## TEXTO DE LECTURA
►

Dios mío, Dios mío, ¿por qué me has desamparado? ¿Por qué estás tan lejos de mi salvación, y de las palabras de mi clamor? Dios mío, clamo de día, y no respondes; y de noche, y no hay para mí reposo.
Dice el doctor Guthrie: Hay coronas usadas por los monarcas cuyo valor no sería posible calcular. El precio pagado por las joyas es lo de menos importancia. Esas coronas costaron miles de vidas y ríos de sangre humana; pero en nuestra estimación la corona de Cristo es de más valor que todas las demás en conjunto. Cristo llegó a ser Rey en su muerte. Se humilló más que todos. Llegó a su reino por la puerta de la tumba y ascendió a su trono por medio de los escalones de la cruz.
Dios no libró a su Hijo de la divina ira justa contra el pecado. Al leer los versículos del encabezado podemos «entender» y mirar de lejos los sufrimientos del Señor. En ellos vemos cómo Dios no lo salvó, sino que lo desamparó para ampararnos a nosotros. ¿Acaso no es esta una maravilla?
¿No os conmueve a cuantos pasáis por el camino? Mirad, y ved si hay dolor como mi dolor que me ha venido; porque Jehová me ha angustiado en el día de su ardiente furor. (Lamentaciones 1:12)

◄

## PROBLEMA
Responde con datos del texto de lectura a estas tres preguntas:
1. Según el doctor Guthrie, ¿qué costaron las coronas usadas por los monarcas?
2. ¿De qué no libró Dios a su Hijo?
3. ¿De qué libro, capítulo y versículo procede la cita final?
El listado que aparece a continuación es material aparte, sin relación con el texto de lectura.

## SECCIÓN DE DATOS
►

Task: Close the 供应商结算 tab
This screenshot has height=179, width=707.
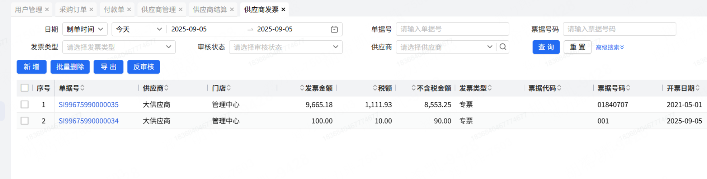Action: 232,10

◄

## RESPUESTA COMPLETA
1. Costaron miles de vidas y ríos de sangre humana.
2. De la divina ira justa contra el pecado.
3. De Lamentaciones 1:12.